◆ **What the task requires**
Look at the entries below and restate word for word the lines from the first through the one that has "Task: Click delivery".

◆ **Records for processing**

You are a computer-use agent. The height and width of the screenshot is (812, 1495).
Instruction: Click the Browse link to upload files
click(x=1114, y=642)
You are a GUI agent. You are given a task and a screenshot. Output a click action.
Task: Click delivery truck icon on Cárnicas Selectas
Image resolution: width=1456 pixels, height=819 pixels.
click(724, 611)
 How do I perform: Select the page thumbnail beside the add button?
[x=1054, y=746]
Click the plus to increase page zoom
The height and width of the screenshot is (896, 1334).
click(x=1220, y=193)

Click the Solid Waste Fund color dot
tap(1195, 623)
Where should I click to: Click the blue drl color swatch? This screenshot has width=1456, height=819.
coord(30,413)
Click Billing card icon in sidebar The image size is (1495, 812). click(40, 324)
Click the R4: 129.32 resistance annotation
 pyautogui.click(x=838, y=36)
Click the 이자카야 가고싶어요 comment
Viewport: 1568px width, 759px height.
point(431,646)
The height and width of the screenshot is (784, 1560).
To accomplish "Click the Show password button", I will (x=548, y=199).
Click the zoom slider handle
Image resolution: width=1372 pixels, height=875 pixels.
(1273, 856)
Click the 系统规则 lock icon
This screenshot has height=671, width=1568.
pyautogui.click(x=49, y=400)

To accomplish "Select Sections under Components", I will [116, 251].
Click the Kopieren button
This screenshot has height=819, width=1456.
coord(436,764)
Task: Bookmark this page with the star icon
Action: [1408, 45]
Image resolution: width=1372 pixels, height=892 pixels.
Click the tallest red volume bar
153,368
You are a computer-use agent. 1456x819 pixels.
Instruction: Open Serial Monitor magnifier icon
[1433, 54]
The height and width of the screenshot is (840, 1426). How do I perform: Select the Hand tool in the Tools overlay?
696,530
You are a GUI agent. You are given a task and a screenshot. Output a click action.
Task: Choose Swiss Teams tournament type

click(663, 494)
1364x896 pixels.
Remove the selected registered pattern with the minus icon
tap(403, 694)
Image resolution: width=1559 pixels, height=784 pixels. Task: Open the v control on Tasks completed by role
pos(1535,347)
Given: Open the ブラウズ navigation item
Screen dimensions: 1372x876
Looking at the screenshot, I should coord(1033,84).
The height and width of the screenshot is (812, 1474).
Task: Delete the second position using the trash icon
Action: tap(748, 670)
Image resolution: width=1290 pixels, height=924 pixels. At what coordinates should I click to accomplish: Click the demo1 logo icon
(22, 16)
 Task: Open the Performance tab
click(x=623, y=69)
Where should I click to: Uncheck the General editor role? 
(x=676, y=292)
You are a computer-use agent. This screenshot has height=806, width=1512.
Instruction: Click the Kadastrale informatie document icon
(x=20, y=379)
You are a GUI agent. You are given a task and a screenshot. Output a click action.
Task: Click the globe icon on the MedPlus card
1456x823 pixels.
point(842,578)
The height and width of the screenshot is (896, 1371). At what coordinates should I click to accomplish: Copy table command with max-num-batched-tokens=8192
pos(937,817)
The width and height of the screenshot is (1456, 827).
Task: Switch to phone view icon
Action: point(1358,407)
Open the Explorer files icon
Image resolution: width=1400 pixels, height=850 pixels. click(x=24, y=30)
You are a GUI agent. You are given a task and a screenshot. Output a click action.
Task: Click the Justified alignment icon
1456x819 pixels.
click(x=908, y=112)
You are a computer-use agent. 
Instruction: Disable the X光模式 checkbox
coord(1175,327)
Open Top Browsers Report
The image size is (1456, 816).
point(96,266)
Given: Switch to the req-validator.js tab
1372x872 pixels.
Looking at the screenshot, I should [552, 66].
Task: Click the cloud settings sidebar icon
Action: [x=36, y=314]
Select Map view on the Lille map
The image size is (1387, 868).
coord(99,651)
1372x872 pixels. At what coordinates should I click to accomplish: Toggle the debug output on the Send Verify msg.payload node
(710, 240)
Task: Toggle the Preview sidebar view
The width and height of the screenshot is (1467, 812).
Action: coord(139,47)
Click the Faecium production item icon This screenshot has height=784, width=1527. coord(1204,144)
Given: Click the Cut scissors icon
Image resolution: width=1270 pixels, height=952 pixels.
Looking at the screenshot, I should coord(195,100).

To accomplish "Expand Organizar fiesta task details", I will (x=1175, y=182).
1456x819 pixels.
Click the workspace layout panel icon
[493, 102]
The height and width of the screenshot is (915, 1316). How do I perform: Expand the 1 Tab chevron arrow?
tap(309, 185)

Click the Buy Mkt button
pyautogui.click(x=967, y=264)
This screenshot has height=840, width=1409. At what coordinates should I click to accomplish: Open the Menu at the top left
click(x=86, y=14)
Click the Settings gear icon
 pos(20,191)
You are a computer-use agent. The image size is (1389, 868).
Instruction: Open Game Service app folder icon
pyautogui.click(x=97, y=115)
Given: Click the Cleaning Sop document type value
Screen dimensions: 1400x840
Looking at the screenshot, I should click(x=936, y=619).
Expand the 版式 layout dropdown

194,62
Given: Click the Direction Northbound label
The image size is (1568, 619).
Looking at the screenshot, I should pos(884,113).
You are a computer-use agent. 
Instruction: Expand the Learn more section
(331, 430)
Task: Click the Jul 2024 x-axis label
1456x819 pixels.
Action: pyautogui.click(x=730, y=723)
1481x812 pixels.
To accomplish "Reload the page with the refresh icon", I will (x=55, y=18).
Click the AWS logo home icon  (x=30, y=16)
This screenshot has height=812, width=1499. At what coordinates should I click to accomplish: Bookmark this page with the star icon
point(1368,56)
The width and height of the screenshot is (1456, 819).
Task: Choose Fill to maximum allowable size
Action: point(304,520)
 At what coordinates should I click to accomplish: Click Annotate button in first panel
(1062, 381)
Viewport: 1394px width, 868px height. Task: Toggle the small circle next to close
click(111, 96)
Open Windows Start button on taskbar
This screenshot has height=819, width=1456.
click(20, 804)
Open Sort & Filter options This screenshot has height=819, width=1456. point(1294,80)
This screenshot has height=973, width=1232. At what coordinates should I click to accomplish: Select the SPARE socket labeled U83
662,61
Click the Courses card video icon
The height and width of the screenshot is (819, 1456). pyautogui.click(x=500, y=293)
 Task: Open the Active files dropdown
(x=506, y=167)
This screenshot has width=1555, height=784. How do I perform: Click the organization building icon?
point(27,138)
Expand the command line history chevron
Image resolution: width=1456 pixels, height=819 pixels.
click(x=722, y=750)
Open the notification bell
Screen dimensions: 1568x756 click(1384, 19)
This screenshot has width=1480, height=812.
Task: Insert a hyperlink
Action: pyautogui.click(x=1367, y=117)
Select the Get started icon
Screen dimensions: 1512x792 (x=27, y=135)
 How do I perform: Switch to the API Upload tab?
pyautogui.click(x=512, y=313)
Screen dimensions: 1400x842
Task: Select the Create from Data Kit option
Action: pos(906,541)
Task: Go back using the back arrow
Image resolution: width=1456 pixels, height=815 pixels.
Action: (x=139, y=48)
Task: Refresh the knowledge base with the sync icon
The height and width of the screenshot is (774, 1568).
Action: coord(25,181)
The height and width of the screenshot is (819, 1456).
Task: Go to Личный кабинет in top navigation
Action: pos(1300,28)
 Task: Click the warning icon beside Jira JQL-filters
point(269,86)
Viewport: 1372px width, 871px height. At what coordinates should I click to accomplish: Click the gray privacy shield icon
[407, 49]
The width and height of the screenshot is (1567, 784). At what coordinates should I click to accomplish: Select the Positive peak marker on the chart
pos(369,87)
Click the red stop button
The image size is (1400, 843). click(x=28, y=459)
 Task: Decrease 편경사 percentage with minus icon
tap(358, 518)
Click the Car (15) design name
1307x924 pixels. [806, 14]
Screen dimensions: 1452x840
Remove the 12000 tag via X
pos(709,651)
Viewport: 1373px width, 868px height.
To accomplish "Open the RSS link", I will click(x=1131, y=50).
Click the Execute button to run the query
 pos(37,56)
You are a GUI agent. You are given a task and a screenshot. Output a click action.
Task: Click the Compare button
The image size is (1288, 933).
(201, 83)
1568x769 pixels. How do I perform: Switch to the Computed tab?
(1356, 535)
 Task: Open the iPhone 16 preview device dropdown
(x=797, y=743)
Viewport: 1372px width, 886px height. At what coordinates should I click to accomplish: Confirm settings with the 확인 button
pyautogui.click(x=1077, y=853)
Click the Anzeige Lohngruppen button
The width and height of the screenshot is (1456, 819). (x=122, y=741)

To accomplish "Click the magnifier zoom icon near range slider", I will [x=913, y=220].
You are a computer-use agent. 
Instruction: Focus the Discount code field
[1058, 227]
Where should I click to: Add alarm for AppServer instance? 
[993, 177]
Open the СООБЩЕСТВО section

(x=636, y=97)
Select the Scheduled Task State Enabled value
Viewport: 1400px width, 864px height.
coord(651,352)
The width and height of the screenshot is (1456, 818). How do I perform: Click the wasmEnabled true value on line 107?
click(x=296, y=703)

◆ **Exercise output**
You are a computer-use agent. The height and width of the screenshot is (812, 1495).
Instruction: Click the Browse link to upload files
click(x=1114, y=642)
You are a GUI agent. You are given a task and a screenshot. Output a click action.
Task: Click delivery truck icon on Cárnicas Selectas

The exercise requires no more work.